Among the records below, find each line that includes the string "message" and copy it.

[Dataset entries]
BEGIN
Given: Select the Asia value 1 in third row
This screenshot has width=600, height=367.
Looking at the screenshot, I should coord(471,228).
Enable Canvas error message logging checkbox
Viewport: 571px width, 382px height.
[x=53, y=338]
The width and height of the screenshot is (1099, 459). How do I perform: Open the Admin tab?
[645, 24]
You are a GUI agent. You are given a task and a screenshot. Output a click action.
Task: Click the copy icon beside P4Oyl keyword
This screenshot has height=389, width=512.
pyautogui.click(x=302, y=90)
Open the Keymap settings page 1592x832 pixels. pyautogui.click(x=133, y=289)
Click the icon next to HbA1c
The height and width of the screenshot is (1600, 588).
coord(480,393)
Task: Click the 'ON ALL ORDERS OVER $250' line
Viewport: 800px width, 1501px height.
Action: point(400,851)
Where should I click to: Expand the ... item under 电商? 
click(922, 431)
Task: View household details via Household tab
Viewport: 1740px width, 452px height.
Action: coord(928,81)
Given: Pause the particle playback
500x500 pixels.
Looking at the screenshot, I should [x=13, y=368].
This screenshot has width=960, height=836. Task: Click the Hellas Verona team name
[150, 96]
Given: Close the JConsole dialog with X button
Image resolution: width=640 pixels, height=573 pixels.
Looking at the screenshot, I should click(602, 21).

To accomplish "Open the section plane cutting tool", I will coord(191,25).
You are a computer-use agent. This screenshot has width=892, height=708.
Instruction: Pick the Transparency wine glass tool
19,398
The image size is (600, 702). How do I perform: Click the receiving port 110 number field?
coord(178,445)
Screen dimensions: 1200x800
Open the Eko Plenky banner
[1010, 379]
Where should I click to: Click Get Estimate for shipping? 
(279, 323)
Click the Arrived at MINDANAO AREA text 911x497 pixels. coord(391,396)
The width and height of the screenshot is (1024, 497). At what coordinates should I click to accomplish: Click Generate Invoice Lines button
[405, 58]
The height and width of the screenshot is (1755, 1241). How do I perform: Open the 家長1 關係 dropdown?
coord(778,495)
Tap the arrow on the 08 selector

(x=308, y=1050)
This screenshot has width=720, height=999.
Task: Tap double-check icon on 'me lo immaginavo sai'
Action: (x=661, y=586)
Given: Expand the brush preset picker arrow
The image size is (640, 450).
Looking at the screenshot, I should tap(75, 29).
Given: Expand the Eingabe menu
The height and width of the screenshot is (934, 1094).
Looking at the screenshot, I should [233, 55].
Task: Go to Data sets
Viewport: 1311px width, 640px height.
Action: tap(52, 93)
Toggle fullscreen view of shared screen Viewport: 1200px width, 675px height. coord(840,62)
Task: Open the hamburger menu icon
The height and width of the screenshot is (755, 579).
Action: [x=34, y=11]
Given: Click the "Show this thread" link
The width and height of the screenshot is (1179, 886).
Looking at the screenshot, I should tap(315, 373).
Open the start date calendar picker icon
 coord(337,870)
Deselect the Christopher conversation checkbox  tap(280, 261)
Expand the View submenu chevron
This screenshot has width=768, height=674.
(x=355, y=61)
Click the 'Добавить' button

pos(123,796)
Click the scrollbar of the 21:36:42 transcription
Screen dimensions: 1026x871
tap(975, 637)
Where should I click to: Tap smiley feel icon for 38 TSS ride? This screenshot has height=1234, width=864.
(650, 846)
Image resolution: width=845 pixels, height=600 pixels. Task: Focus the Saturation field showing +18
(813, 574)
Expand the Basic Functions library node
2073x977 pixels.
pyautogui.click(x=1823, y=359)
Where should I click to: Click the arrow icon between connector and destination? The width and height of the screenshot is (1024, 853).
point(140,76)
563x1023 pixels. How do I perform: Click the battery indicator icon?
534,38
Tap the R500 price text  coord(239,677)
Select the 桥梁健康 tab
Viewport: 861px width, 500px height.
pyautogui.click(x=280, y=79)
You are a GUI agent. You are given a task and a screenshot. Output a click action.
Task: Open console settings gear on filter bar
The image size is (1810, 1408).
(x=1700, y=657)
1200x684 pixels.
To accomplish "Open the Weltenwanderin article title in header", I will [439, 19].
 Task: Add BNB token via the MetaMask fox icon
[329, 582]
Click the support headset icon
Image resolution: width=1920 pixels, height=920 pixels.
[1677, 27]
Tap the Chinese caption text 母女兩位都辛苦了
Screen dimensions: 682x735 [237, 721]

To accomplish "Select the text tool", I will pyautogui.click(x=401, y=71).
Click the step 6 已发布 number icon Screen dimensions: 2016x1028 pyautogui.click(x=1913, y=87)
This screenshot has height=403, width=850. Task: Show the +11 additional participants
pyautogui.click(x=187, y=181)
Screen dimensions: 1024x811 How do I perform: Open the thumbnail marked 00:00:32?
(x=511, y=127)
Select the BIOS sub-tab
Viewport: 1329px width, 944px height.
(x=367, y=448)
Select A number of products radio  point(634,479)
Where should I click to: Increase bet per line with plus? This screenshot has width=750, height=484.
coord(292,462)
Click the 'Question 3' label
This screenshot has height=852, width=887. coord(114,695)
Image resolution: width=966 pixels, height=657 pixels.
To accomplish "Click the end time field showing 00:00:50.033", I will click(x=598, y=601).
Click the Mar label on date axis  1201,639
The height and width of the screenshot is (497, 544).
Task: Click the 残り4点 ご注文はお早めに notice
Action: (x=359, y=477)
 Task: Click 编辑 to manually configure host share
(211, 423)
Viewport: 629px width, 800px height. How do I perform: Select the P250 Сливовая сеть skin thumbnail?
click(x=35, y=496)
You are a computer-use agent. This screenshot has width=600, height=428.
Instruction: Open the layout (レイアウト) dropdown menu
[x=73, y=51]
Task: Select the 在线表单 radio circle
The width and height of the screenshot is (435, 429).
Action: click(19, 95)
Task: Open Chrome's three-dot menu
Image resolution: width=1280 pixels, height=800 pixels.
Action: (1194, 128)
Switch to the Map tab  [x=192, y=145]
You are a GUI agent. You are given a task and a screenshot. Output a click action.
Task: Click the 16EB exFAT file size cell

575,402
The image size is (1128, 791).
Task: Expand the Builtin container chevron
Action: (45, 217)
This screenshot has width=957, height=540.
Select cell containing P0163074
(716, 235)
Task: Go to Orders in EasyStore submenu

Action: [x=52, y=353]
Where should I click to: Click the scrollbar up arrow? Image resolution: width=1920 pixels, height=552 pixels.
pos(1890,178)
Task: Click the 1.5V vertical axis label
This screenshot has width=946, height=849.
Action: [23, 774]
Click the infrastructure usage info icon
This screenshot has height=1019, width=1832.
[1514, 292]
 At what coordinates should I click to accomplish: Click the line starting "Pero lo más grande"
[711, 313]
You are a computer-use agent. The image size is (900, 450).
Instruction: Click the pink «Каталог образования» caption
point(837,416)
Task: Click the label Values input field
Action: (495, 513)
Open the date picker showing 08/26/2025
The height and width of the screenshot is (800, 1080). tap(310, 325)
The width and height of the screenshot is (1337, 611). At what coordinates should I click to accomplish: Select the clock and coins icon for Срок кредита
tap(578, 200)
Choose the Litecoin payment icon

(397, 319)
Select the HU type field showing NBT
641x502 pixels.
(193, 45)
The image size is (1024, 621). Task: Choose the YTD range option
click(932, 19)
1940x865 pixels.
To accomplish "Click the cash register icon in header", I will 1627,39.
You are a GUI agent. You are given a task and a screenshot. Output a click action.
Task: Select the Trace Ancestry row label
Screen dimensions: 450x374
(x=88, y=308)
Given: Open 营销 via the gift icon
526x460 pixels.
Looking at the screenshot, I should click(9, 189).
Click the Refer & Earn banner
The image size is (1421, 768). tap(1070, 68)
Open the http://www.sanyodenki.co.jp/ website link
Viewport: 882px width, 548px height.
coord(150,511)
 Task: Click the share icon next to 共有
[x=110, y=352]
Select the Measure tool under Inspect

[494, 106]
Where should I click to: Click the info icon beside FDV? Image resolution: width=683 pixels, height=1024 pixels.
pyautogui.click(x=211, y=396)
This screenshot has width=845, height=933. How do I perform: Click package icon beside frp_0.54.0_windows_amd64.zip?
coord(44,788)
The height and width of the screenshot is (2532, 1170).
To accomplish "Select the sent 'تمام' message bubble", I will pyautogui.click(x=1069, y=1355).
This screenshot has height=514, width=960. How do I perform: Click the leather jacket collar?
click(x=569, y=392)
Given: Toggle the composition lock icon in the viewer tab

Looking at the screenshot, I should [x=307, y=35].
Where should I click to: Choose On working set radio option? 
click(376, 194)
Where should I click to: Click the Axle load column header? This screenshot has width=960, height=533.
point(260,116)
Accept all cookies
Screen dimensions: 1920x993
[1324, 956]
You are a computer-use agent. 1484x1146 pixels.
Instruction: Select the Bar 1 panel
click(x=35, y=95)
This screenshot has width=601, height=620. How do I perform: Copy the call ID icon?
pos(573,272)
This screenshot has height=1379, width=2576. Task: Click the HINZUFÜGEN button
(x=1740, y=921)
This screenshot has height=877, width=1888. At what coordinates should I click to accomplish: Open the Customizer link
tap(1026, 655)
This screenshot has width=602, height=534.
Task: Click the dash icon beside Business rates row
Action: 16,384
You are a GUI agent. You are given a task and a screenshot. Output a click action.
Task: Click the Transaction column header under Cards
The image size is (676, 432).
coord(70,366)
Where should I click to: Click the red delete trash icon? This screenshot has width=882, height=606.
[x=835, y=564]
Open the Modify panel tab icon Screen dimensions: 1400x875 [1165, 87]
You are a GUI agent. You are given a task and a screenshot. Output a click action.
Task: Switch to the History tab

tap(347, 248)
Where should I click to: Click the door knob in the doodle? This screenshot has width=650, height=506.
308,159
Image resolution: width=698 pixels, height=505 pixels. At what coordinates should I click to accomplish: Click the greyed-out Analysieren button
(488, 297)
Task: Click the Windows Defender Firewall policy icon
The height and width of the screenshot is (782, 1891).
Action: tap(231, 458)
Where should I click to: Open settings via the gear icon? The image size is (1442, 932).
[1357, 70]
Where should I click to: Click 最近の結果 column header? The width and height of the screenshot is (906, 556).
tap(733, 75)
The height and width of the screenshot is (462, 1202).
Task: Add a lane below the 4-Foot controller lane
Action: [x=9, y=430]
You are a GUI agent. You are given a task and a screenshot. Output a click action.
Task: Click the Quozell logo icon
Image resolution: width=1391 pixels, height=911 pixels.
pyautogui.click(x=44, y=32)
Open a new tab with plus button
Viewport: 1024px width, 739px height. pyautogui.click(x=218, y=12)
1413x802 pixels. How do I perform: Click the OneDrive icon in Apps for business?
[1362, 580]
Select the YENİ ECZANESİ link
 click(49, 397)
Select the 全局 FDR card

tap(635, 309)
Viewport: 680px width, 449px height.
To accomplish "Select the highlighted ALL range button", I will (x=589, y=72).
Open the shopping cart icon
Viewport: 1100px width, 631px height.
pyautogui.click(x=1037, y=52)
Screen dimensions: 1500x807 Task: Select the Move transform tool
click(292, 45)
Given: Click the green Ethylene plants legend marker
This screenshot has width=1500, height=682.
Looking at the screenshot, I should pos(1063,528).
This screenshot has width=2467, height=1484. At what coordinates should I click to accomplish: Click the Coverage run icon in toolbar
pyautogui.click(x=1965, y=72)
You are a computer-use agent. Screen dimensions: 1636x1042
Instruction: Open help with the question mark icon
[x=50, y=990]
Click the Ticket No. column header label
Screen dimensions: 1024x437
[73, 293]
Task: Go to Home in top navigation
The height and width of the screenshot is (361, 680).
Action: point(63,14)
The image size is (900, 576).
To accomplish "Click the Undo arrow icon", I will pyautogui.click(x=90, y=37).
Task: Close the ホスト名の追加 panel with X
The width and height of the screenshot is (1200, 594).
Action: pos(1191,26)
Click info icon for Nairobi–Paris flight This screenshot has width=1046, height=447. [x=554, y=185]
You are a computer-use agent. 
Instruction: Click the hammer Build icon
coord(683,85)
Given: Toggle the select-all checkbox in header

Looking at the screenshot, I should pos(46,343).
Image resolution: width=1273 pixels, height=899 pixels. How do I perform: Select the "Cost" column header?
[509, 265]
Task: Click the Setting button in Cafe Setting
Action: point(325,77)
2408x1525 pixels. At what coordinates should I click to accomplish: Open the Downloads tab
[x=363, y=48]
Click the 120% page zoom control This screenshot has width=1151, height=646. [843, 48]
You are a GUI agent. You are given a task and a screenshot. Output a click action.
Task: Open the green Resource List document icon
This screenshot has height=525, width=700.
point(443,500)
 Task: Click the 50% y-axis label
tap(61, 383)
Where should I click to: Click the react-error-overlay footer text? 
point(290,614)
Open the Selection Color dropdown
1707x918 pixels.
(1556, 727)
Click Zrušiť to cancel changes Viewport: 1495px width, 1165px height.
END
## RESULT FOR THIS TASK
Enable Canvas error message logging checkbox
To accomplish "Select the sent 'تمام' message bubble", I will pyautogui.click(x=1069, y=1355).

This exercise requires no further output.